Nice post from Philip here. Personally I think the physical retail presence and access to HEAVY BOOK BUYERS and BROWSERS via that retail presence is the key to Barnes & Noble’s success with the Nook.
It’s an odd story in a way but it reinforces the idea that one of the key weapons in the future of the industry is knowing the customer OR having access to them directly. The three winners in the ebook space right now, Apple, Amazon and Barnes & Noble all have either huge databases of customer information or direct access to them in places where they part with their money, we shouldn’t miss that when thinking about this today.
Many people wrote off the Nook when it first launched in the US. The name was a bit, well, odd. It had a funny colour strip that didn’t serve much use, except to show book jackets. The e-books available weren’t cheap enough, when compared to Amazon’s overly aggressive pricing. And it had initial shipping problems, a sure-fire technology killer. It was seen as the last gasp of a dying mammal washed ashore by a particularly arch digital wave.

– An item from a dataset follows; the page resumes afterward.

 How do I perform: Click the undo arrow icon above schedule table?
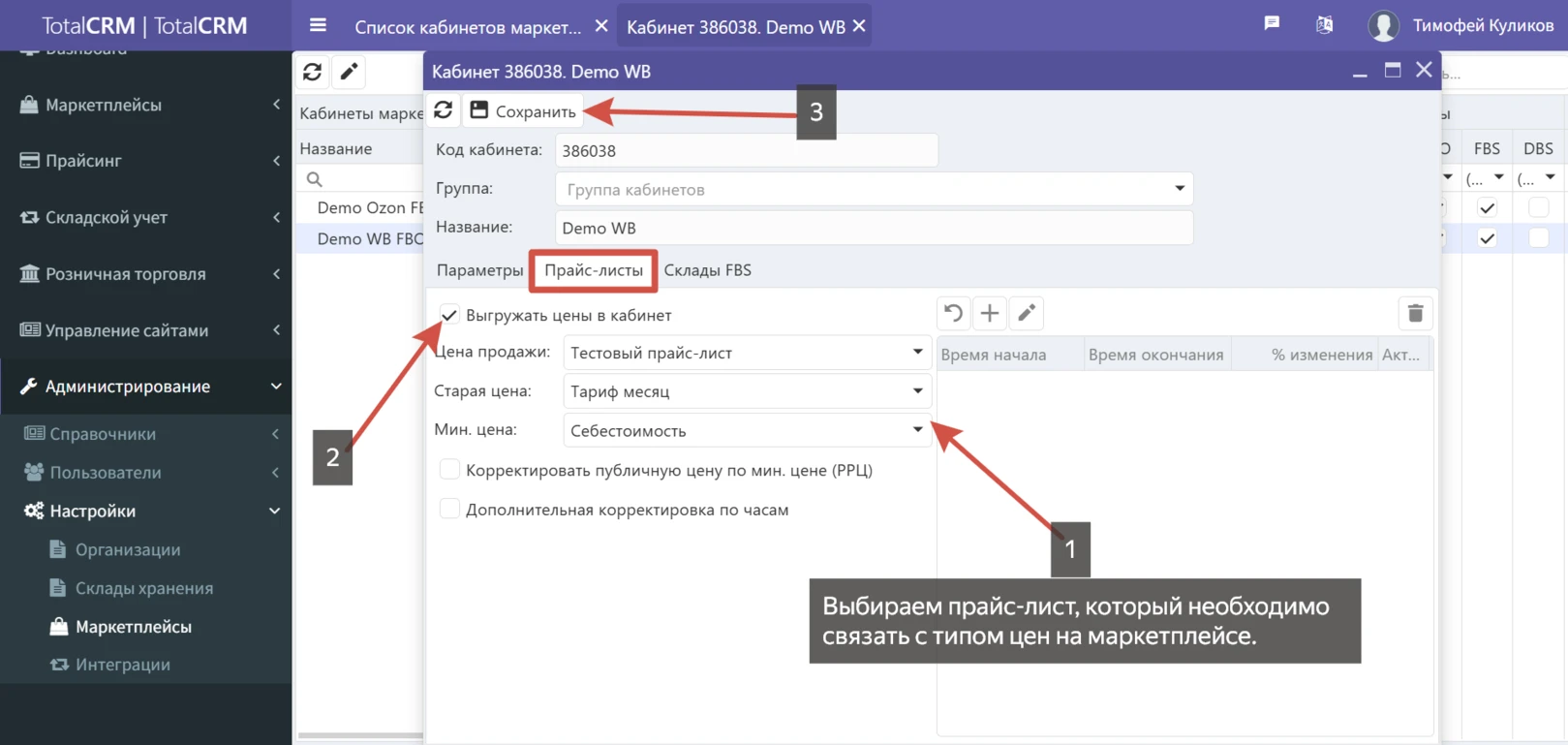pos(953,313)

We neglected to look at the two key advantages it had over the Kindle. There was the innovative sharing function, which Amazon has now copied, that gave users a sense of having purchased something tangible—not just a license to read. And of course the ability to read any book for free in one of the chain’s 700 shops, making a physical connection to the shops via digital. The latter gave it something Amazon could never have.